| GIVEN TASK |
Output the stretch from the start of the material through the line containing "Action: (x=31, y=117)" as a JSON list of strings, one string per line and no strings for blank lines. Leave out the pictures.

[Element and text location data]
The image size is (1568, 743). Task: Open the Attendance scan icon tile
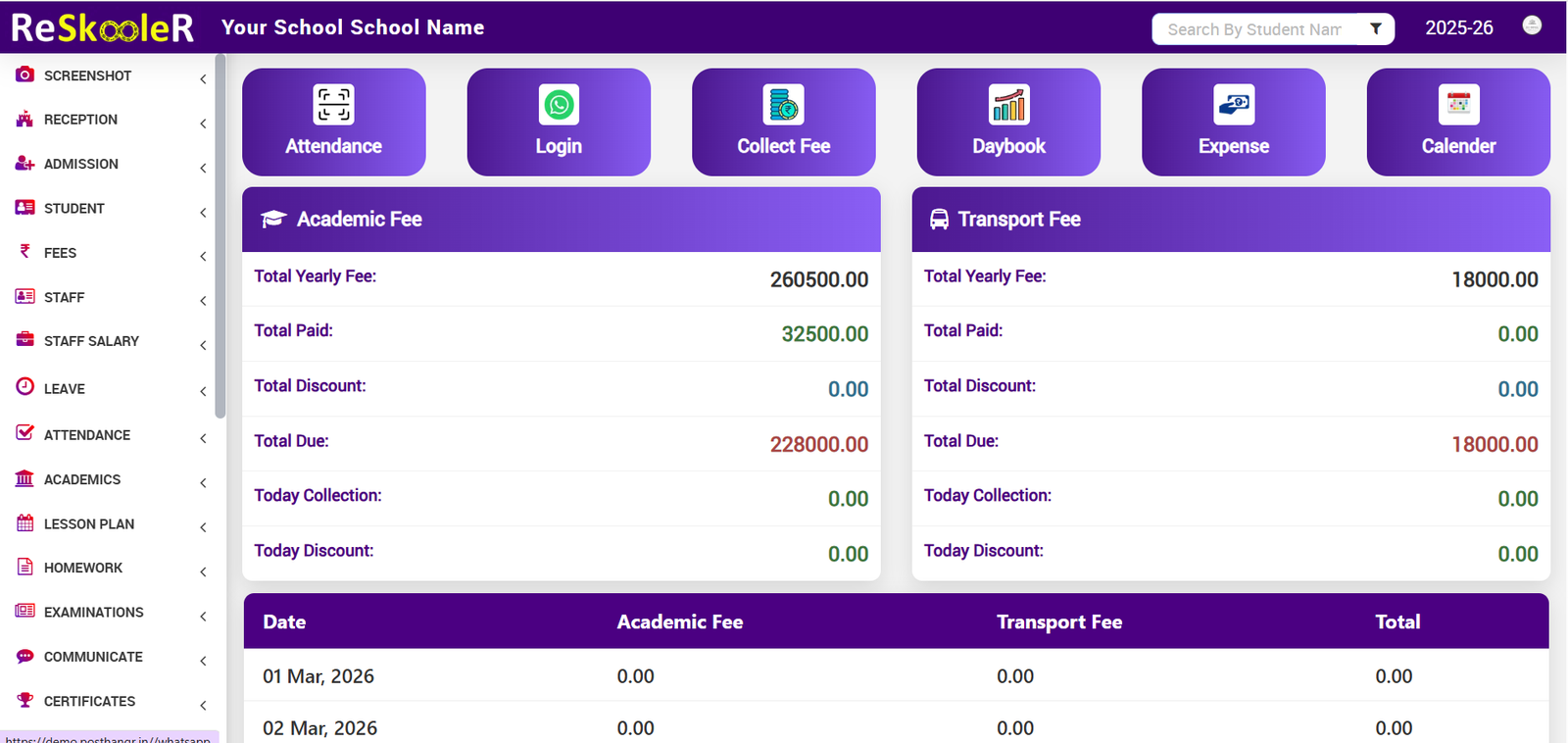tap(333, 105)
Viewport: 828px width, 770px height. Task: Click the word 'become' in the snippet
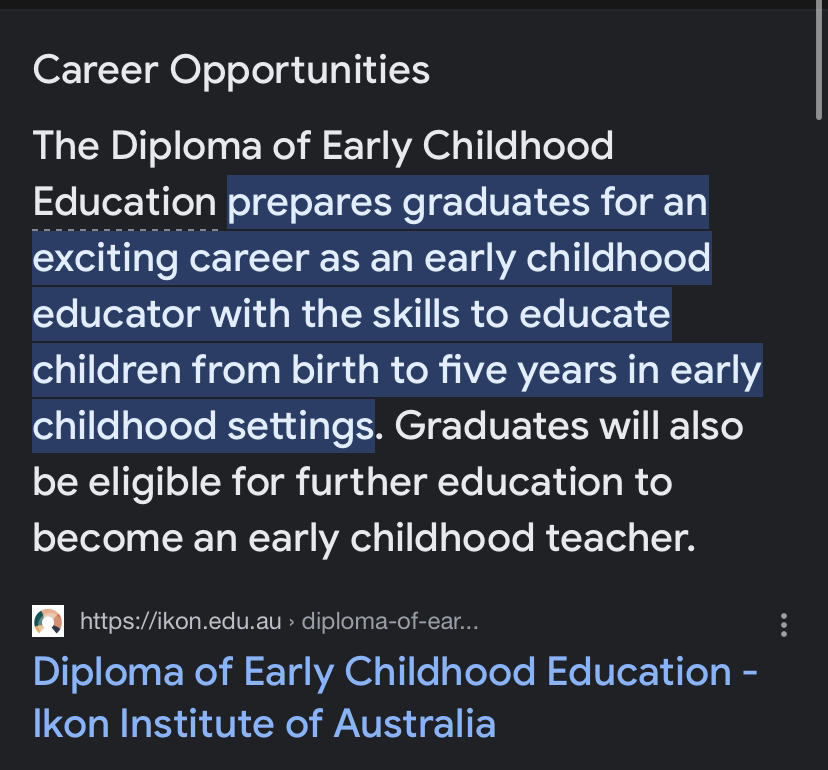107,538
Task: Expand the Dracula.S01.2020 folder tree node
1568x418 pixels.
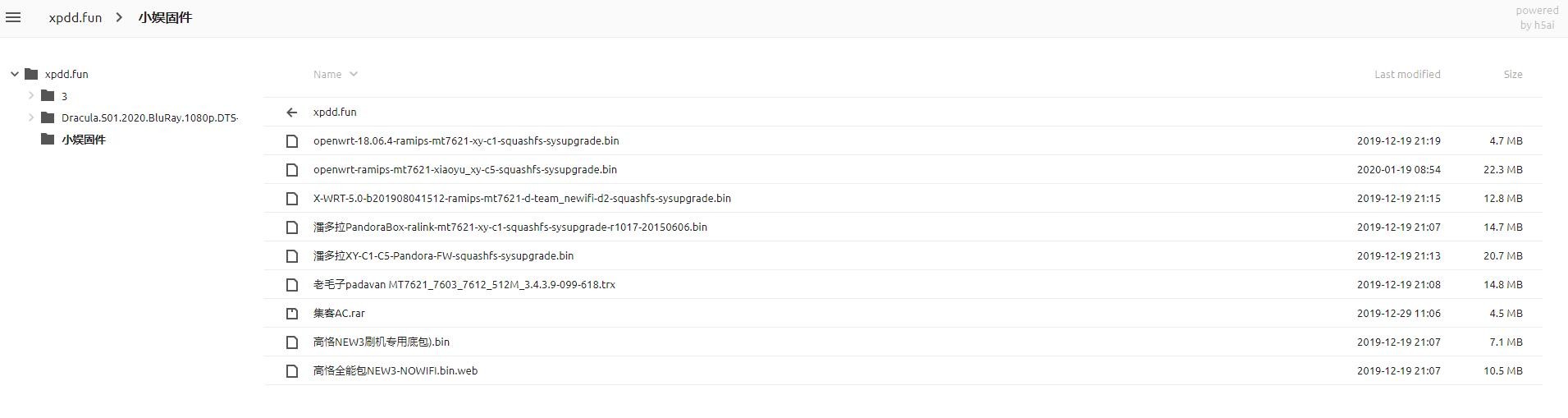Action: (x=31, y=117)
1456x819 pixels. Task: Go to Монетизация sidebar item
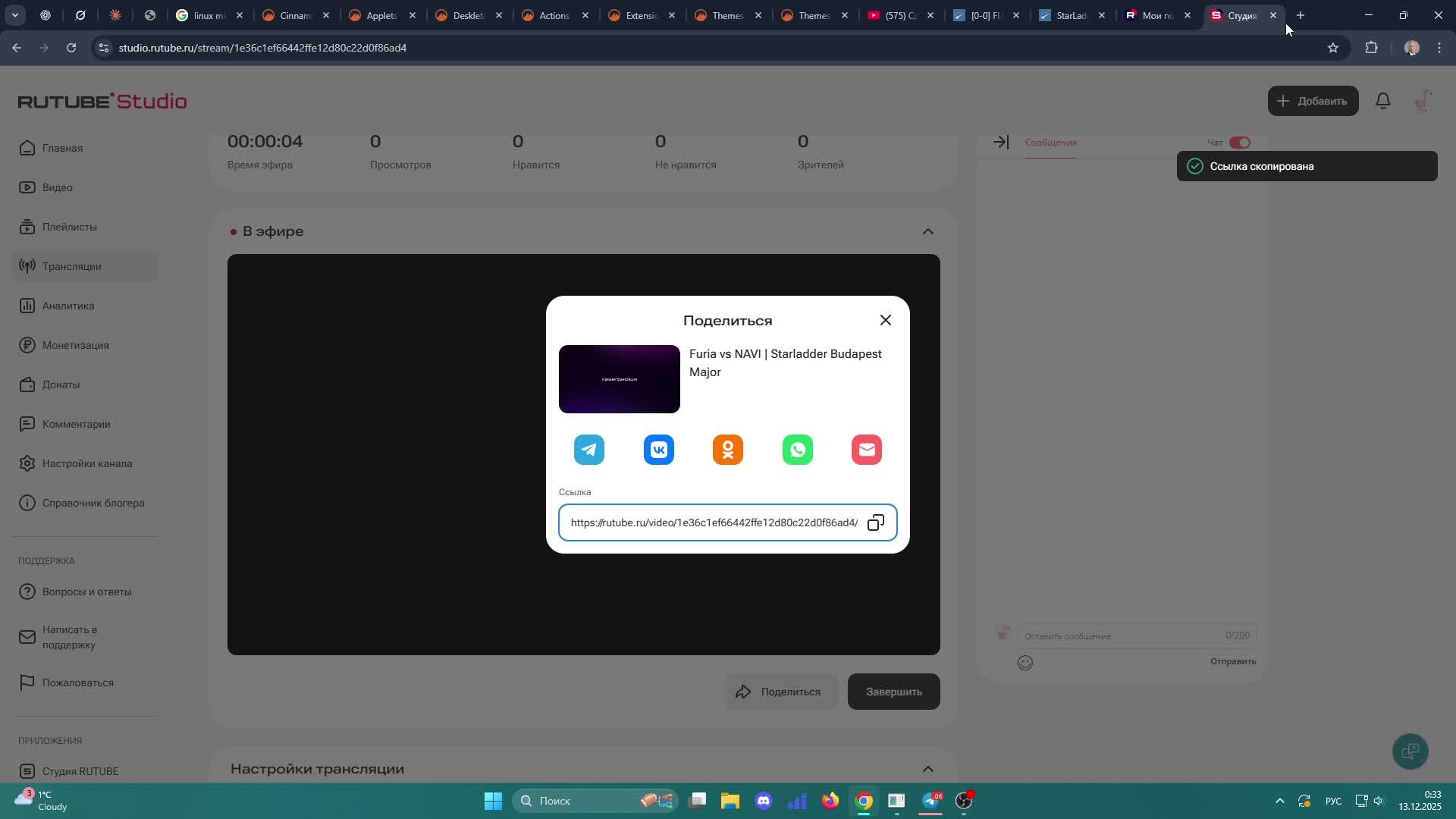click(75, 345)
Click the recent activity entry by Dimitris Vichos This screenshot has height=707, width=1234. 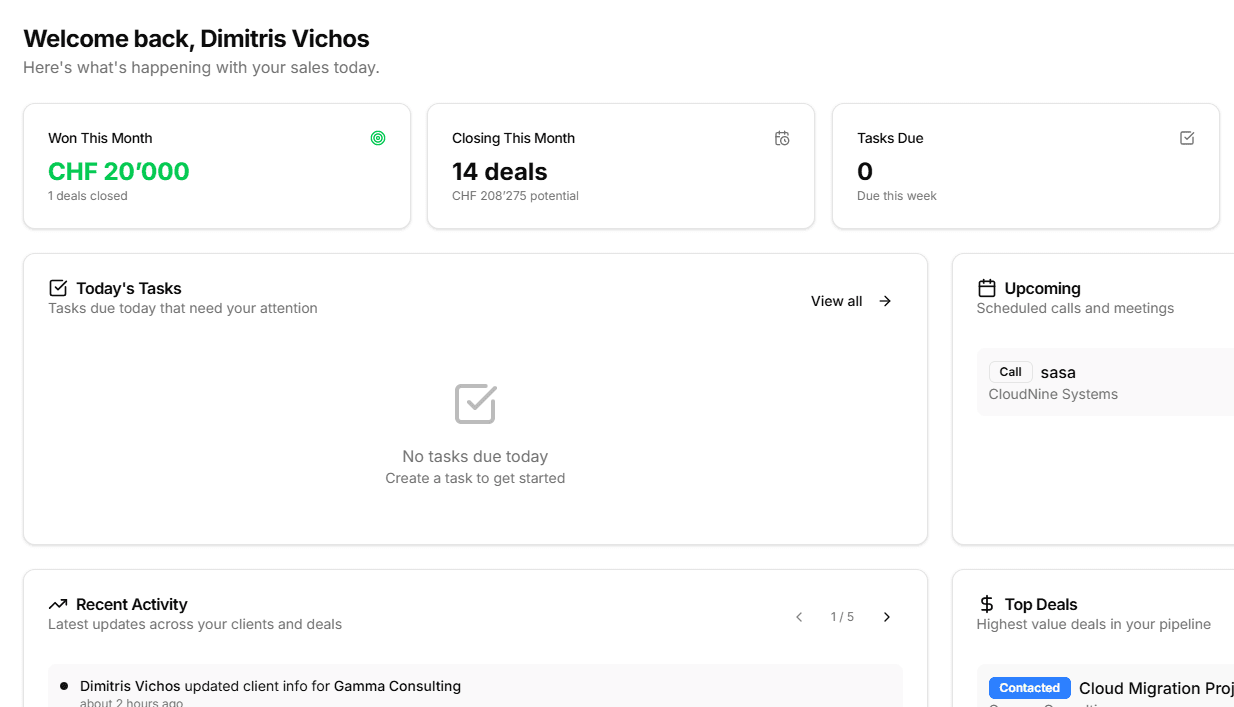(x=475, y=686)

| SOLUTION TO THIS PROBLEM |
[
  "The image size is (1568, 743). Task: Open the Attendance scan icon tile",
  "tap(333, 105)",
  "Viewport: 828px width, 770px height. Task: Click the word 'become' in the snippet",
  "107,538",
  "Task: Expand the Dracula.S01.2020 folder tree node",
  "1568x418 pixels.",
  "Action: (x=31, y=117)"
]